» PROBLEM TO SOLVE
If a line in the entries contains the string "computer", include that line in your answer.

Stored items:
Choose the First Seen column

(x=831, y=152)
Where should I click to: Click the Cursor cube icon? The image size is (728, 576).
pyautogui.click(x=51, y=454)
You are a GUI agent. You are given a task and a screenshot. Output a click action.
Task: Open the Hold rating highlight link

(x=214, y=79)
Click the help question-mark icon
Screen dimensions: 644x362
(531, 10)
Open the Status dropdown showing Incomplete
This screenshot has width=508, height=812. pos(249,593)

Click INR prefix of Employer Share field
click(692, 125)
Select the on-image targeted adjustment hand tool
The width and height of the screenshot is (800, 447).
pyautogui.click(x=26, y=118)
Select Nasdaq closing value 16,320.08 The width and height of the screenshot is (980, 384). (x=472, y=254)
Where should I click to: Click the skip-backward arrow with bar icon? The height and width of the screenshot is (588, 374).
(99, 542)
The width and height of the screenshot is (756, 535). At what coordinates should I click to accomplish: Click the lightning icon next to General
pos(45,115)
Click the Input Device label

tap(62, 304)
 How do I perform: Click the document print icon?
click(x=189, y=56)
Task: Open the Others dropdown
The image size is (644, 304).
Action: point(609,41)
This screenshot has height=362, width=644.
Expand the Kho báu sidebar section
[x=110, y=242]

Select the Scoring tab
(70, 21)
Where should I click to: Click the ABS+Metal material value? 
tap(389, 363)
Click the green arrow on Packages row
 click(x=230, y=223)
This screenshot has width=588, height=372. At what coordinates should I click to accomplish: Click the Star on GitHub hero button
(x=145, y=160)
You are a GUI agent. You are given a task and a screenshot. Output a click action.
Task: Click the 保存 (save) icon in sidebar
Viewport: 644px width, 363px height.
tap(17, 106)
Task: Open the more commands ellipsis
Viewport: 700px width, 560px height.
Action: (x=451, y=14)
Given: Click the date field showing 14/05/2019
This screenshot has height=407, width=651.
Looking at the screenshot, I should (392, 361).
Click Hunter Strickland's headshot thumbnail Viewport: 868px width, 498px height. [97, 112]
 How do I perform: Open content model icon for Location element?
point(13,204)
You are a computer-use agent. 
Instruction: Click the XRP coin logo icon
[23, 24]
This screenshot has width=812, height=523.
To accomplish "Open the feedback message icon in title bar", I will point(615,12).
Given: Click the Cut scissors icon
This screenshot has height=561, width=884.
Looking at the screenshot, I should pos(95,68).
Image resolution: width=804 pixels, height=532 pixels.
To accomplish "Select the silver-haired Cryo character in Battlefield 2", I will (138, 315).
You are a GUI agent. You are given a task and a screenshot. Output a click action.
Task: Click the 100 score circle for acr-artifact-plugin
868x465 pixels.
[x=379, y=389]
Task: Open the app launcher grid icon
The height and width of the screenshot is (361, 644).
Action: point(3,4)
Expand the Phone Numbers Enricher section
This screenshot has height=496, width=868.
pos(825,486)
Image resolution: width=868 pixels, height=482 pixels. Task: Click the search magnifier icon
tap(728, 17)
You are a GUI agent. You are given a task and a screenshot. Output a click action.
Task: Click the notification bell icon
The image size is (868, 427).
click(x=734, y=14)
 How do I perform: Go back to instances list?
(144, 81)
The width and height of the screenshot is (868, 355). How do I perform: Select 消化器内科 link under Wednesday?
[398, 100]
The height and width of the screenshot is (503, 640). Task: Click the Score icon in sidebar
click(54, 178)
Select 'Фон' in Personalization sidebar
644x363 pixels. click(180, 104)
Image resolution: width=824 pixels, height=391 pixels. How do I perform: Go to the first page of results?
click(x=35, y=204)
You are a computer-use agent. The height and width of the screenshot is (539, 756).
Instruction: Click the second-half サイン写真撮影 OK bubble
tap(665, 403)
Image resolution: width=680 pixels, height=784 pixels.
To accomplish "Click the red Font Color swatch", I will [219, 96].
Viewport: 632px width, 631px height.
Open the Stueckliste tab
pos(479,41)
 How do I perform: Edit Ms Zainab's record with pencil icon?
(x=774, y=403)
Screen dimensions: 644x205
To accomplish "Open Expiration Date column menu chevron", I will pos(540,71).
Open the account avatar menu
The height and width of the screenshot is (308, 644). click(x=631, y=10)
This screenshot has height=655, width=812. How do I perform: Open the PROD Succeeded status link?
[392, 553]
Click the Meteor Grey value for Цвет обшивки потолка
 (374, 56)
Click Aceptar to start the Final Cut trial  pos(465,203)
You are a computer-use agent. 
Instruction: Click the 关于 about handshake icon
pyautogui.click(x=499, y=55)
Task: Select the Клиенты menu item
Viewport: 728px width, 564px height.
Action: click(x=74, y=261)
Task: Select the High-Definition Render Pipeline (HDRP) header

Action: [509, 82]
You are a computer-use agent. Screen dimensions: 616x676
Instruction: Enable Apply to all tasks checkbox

» SOLUTION
You are a computer-use agent. 
You are a computer-use agent. The height and width of the screenshot is (539, 756).
You are a computer-use agent. 
You are a computer-use agent. Screen dimensions: 616x676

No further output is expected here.